If you need it for anything else VFR, stay on the ground!
Come to the UK then and have a little play in the airspace system here
Better still, do it from 16th July when your license gets instantly pulled on any CAS bust, and is not returned until the event has been investigated (if it is returned at all).
I think David Viewing has a very good point in that SA comes differently to different people. For example, when flying, I find it very helpful to first look at the compass rose on the HSI when told to turn onto some heading, so I can quickly see which way to turn. Another person might do the mental arithmetic on the present and desired headings... Also a new PPL pilot has very little SA, unless he did a lot of sim flying in the area beforehand. For my skills test I had to plan a flight to Panshanger, via Lydd, and I had no idea where Panshanger was... never heard of it.
Just to annoy Peter, I entered a multi-day nav competition not long ago. In my class, I had a choice of gold (without navaids) or silver (with GPS) category. I entered gold and won my class achieving more than double the points of anybody using a GPS. Yes, I was working my balls off, but I did it. Good DR still works, and I know it'll still work when every bit of electronics in the aeroplane goes tits-up.
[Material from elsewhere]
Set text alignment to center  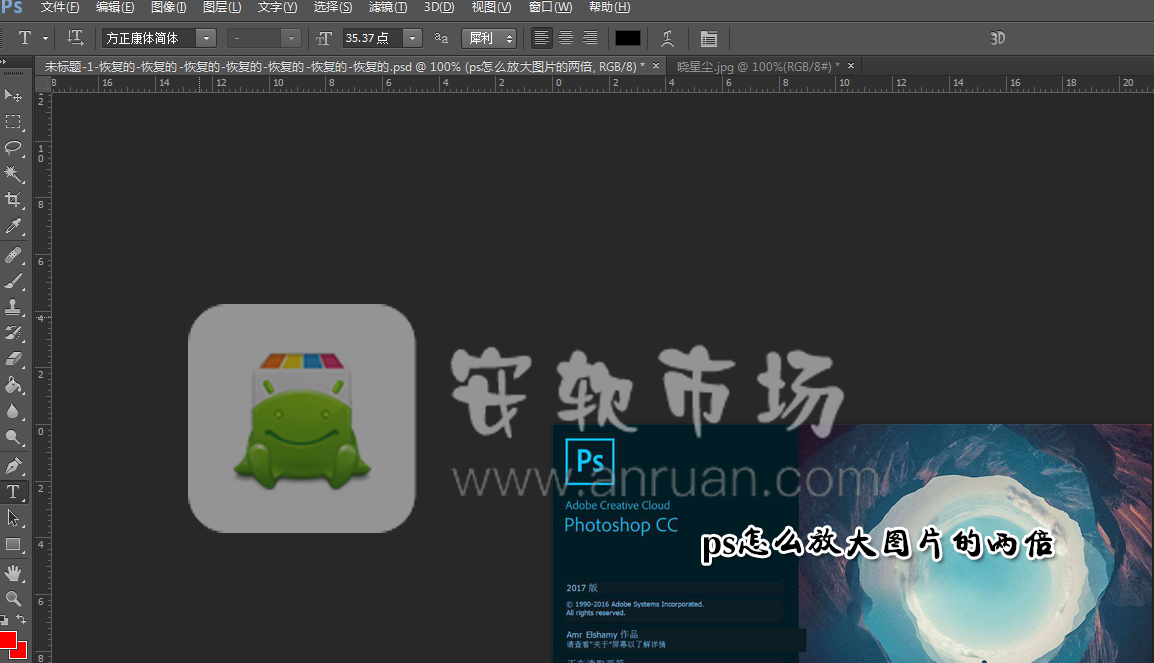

I want to know how you manage to edit your posts after initially posting them, without the "edited" message showing
Your post doesn't annoy me because I NEVER SAID that GPS is necessary for navigation (**). I don't know why some people constantly keep equating "using the best tools" with "no other tool works" etc etc etc.
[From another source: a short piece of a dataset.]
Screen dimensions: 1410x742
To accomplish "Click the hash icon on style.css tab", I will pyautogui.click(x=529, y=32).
Of course DR works, but as you say you are working your bollox off to do it right, and when you are doing that you are
inevitably paying less attention to other stuff.... like looking out for traffic, monitoring engine parameters, etc.
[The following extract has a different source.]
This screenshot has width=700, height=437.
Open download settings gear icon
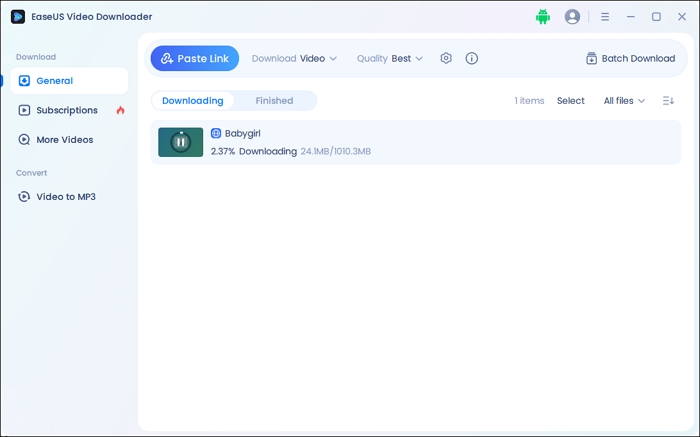[446, 59]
You are also a high-hour pilot. Let me guess... 100+ hrs/year? The UK average is probably about 20 and most of them are really struggling, and due to the poor currency they stick to specially non-challenging mission profiles (the local burger run in excellent wx). I do 100-150hrs/year and yes I can do DR too, but I choose not to because it is a rubbish tool when one is after a low stress low workload flight.